All of a sudden, at one of the subsequent hearings, six persons filed a common application to intervene in the case. Judith was taken aback. Who were these persons? They claimed to be local villagers who were interested in the outcome of the case. They stated that from time immemorial there existed a bundh above the level of the paddy fields to provide passage way for the owners of the coconut groves ahead to proceed to their properties in the village and they had merely dumped some mud and rubble on it to strengthen the bundh. Judith’s research, however, showed that they did not own the lands on either side of the bund/road, so they were not ‘necessary’ parties. But some of them had properties ahead and at least one owned a hotel at the beach. So that’s why they were doing this illegal activity. She wanted to oppose their intervention tooth and nail.
I advised her not to oppose, but to file an affidavit stating the facts she had unearthed. Let the court decide I told her. In all my three decades as a PIL lawyer, I have never opposed the intervention of any person or organisations in a PIL, even if I have been informed that they have ‘ulterior’ motives. I have always believed that if one goes to the court in public interest, one must be able to face anyone else who wants to be heard in the matter. That’s what public interest is all about. Let the court hear all points of view and then decide.

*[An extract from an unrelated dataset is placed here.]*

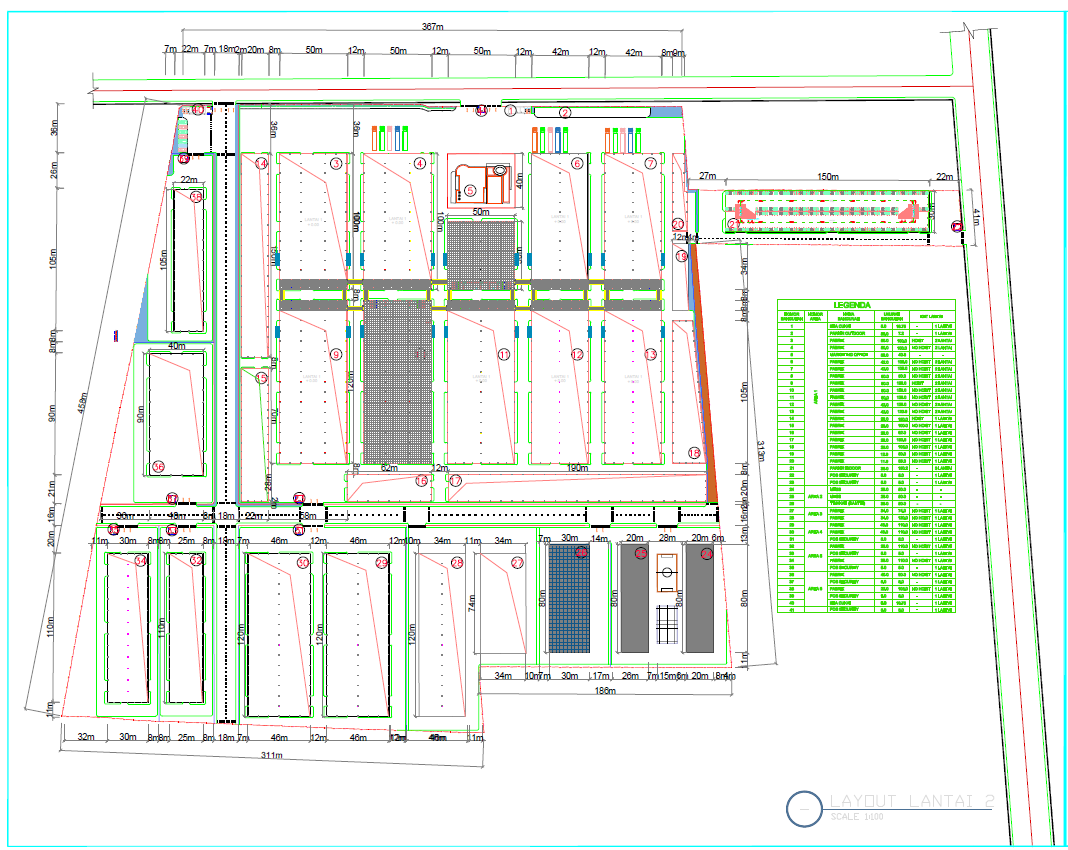Click the title block circle symbol
This screenshot has height=850, width=1068.
click(804, 808)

Despite being unhappy (I think), Judith followed my advice. To her dismay, the NGT did not just join them as intervenors — as they had requested — but it made them respondents in the case. That’s a higher status. It means they could participate fully in the proceedings as necessary parties. And they did. They brought legal counsel. They filed affidavits, with documents, maps and photographs, old survey records — the works. Midway, they changed counsel and he re-argued everything from a different angle. Judith had to face them all. She was nervous but stuck to her guns.
She would meet me before every hearing, carrying a heavy pile of papers each time to my office. We would discuss, she would record on her cell phone my suggestions for her reply, then go home type it all out and email it to me for review and advice. This went on for two years! She got a report from Dr Antonio Mascarenhas marking out the five large dunes in the area and used it to good advantage.
In all, she made 19 trips to the NGT, travelling to Pune by train, which arrived at the Cantonment station at 4.30 am, where she would wait in the Women’s rest room till the NGT opened at 10.30 am. The same evening, after the hearing, she would journey back to Goa by overnight bus. Her perseverance was admirable, to say the least.
When the final hearing began, I happened to be in the NGT that day. I decided to show my support for her case, so I sat by her side throughout her opening presentation. I knew she would feel encouraged. She consulted me occasionally, but by and large she was so well prepared, I think she could have recited the page numbers and relevant portions of the documents by heart.
She won the matter. On July 3, 2017, the NGT delivered its judgement upholding her challenge. The NGT directed the setting up of a Committee comprising the GCZMA, the Biodiversity Board and the Town Planning to mark the dimensions of the original bund, the contours of the damaged sand dune and to restore the area to its original status, by removing the excess mud and material brought to the site and undertaking whatever works are needed to bring the sand dune back to its original condition. It was sweet victory indeed for Judith.
Piece de resistance: The NGT directed the six intervenors to pay `2 lakhs each towards the costs of the committee’s work, out of which `50,000 was awarded as litigation costs to Judith. After all, the six persons did express that they were interested in the outcome of the case, now didn’t they? Justice was admirably done.